Atrial Fibrillation — Rate, Rhythm, and Anticoagulation
The Three Decisions Every APP Must Make
Atrial Fibrillation — Rate, Rhythm, and Anticoagulation
Every patient with AF requires three decisions — in this order: anticoagulate or not, control the rate, then decide about rhythm. The order matters. Stroke prevention comes first.

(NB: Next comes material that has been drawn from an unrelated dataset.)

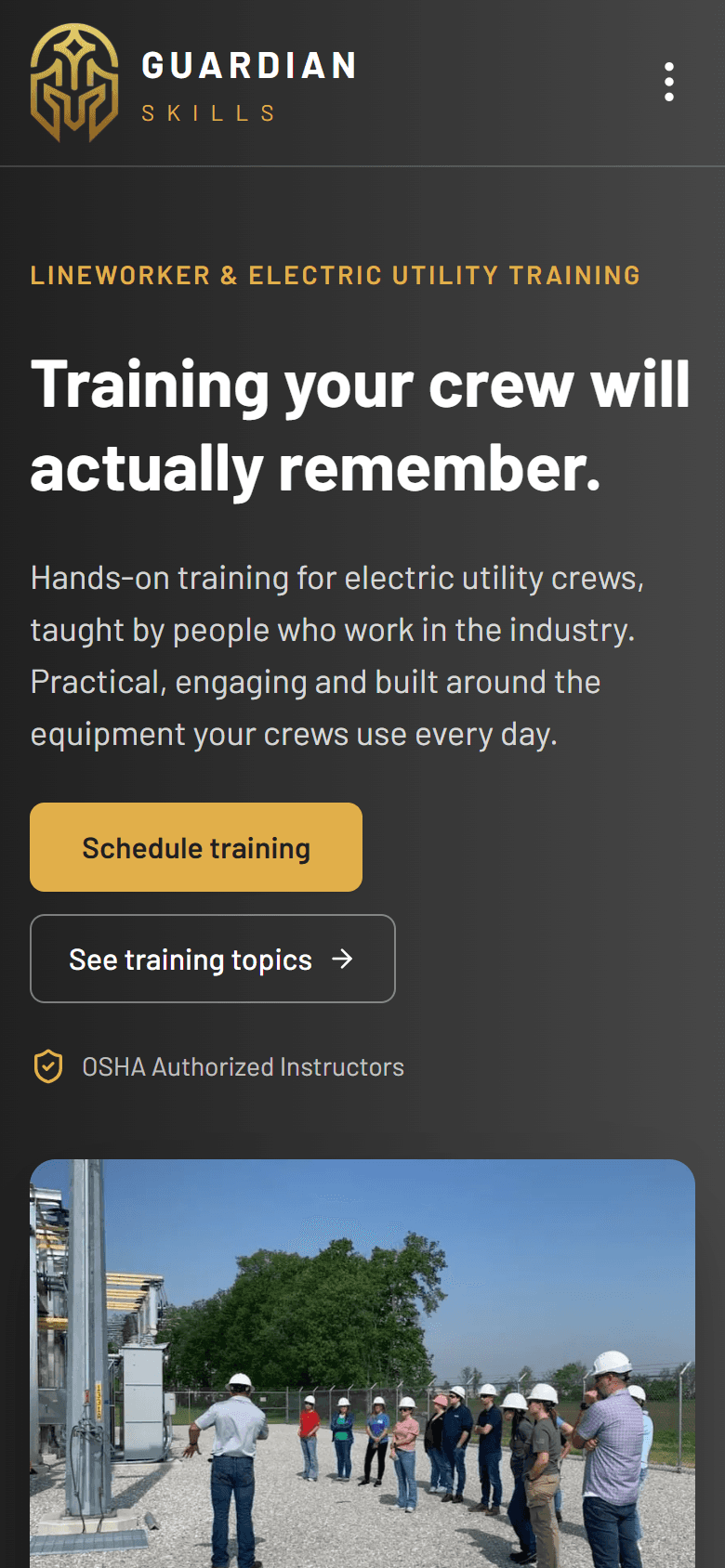
Task: Click the person wearing the red shirt
Action: click(310, 1438)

Part 1 — Rate Control vs. Rhythm Control
Rate control is first-line for most patients. Rhythm control is added when symptoms persist despite rate control, or when early rhythm control is preferred (recent-onset AF, tachycardia-induced cardiomyopathy, younger patients with few comorbidities).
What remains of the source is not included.